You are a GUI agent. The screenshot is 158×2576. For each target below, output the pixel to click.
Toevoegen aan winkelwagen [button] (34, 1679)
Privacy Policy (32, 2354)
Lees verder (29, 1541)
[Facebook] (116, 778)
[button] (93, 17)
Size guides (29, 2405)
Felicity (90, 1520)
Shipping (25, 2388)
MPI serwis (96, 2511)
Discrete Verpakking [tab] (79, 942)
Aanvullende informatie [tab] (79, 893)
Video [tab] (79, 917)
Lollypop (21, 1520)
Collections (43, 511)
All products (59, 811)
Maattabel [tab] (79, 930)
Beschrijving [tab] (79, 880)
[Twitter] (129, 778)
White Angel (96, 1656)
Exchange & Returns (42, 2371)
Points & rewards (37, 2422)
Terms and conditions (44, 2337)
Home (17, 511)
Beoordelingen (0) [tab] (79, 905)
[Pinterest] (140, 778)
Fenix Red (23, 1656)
========
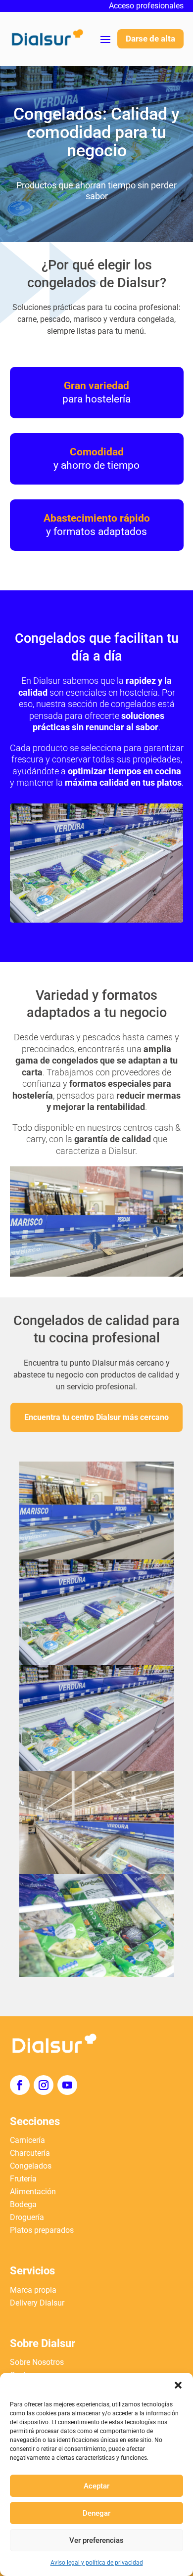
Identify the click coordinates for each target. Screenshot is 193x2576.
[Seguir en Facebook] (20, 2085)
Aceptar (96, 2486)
========
- _Task description_: Among the records above, repeat exactly the line with "You are a GUI", the line with "Fenix Red (23, 1656)", and every line in between, and only those.

- _Answer below_:
You are a GUI agent. The screenshot is 158×2576. For each target below, output the pixel to click.
Toevoegen aan winkelwagen [button] (34, 1679)
Privacy Policy (32, 2354)
Lees verder (29, 1541)
[Facebook] (116, 778)
[button] (93, 17)
Size guides (29, 2405)
Felicity (90, 1520)
Shipping (25, 2388)
MPI serwis (96, 2511)
Discrete Verpakking [tab] (79, 942)
Aanvullende informatie [tab] (79, 893)
Video [tab] (79, 917)
Lollypop (21, 1520)
Collections (43, 511)
All products (59, 811)
Maattabel [tab] (79, 930)
Beschrijving [tab] (79, 880)
[Twitter] (129, 778)
White Angel (96, 1656)
Exchange & Returns (42, 2371)
Points & rewards (37, 2422)
Terms and conditions (44, 2337)
Home (17, 511)
Beoordelingen (0) [tab] (79, 905)
[Pinterest] (140, 778)
Fenix Red (23, 1656)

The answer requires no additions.